The GMP/EIS reflects the goals of the National Park Service's recently released “A Call to Action” plan for the Service's next 100 years that emphasizes a system of parks and protected sites that more fully represent our nation's natural resources, history and cultural experiences. The tribal national park would seek to promote an understanding of Oglala Sioux history, culture, and land management principles through education and interpretation.
“Continuing our long-standing partnership with the Tribe, we plan to focus on restoration of the landscape, including the reintroduction of bison that are integral to the cultural stories and health of the Oglala people,” said NPS Director Jon Jarvis. “We will offer expanded access and opportunities for visitors to experience the beauty and utility of the prairie as the Oglala Sioux have for centuries.”
The National Park Service, Oglala Sioux Tribe, and the Oglala Sioux Parks and Recreation Authority have been cooperatively developing the GMP/EIS for the South Unit of Badlands National Park since early 2006. The management plan acknowledges the important partnership between the National Park Service and Oglala Sioux Tribe and establishes a common vision for managing resources and visitor use in the South Unit.
Under the plan, the National Park Service and the Tribe will focus on restoring the health and vibrancy of the prairie to enhance wildlife habitat, expanding bison into the South Unit, providing roads and trails and providing greater opportunities for visitors to experience the natural grandeur of the South Unit and the heritage of the Oglala Sioux people.
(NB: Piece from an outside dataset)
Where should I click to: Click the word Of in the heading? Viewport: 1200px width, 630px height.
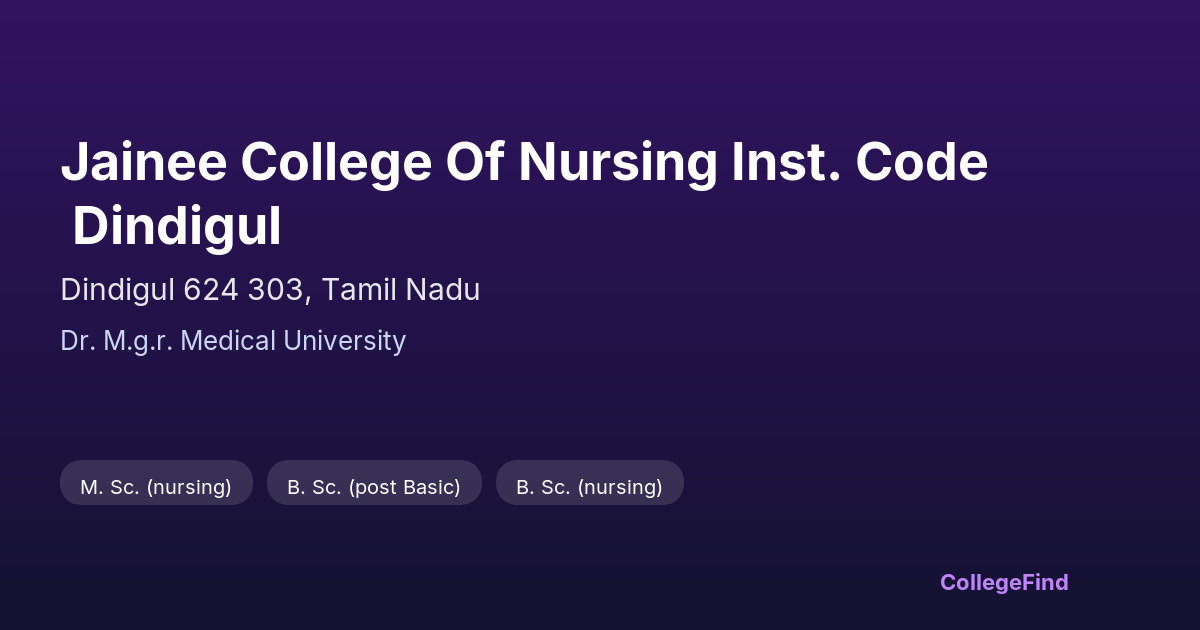(476, 163)
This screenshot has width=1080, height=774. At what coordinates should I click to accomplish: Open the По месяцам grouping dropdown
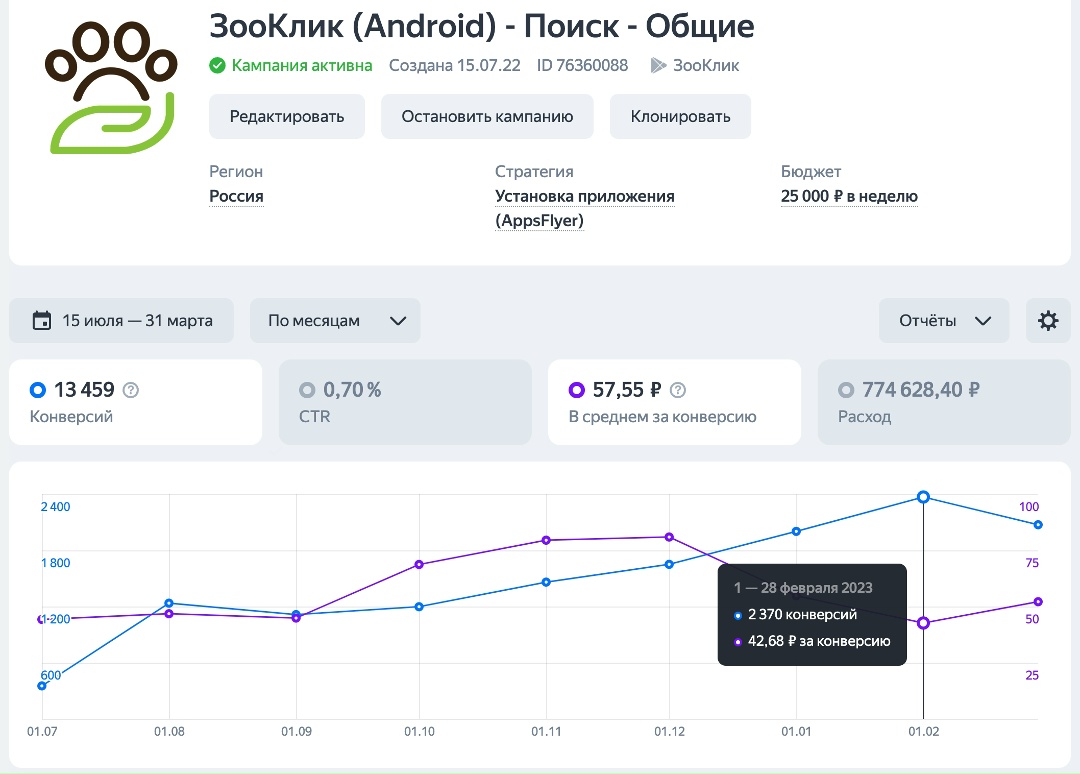point(335,321)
The National Park Service is expected to sign the Record of Decision for the GMP/EIS this summer; however, congressional legislation is necessary before the Service can implement the Plan's Preferred Management Option. In the meantime, the Park Service and Tribe may prepare for and implement appropriate parts of the plan and identify the components of a tribal national park that need to be addressed by legislation.
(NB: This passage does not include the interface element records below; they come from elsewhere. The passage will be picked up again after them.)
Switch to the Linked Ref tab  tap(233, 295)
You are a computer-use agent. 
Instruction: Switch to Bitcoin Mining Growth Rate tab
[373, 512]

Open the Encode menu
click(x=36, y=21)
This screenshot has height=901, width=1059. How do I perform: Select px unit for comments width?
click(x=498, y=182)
Depending on Congressional action, the South Unit could be being administered through a variety of options, including as a unit of the National Park System managed by tribal members hired as NPS employees or managed by tribal members as employees of the Tribe. The plan proposes no change in overall responsibility or management absent Congressional legislation.
The “Call to Action” goal of engaging youth has already begun at Badlands where tribal and non-tribal students will work together as seasonal NPS employees this summer, receiving training and experience in the responsibilities of being National Park Service rangers.
“These are our future rangers,” said Badlands Superintendent Eric Brunnemann. “These are the young people that may lead a tribal national park into the future. I do see a time when our rangers will routinely work side-by-side with tribal biologists, archeologists, and paleontologists.”
In 2010, nearly 1 million visitors traveled to Badlands National Park and spent $23 million in the Park and surrounding communities. This spending supported more than 375 area jobs. With expanded future opportunities for recreation and education in the South Unit, a tribal national park is an exciting prospect for South Dakota.
During World War II, the War Department established the Pine Ridge Aerial Gunnery Range from lands within the Reservation. In1968, the Gunnery Range was declared excess, and Congress conveyed most of the lands to the Tribe with the provision that the South Unit be administered by the National Park Service.
In 2003, the Tribe formally requested government-to-government negotiations regarding management control of the South Unit, and the Park Service, the Bureau of Indian Affairs and the Tribe agreed to use the general management plan process to explore options for greater involvement in the South Unit.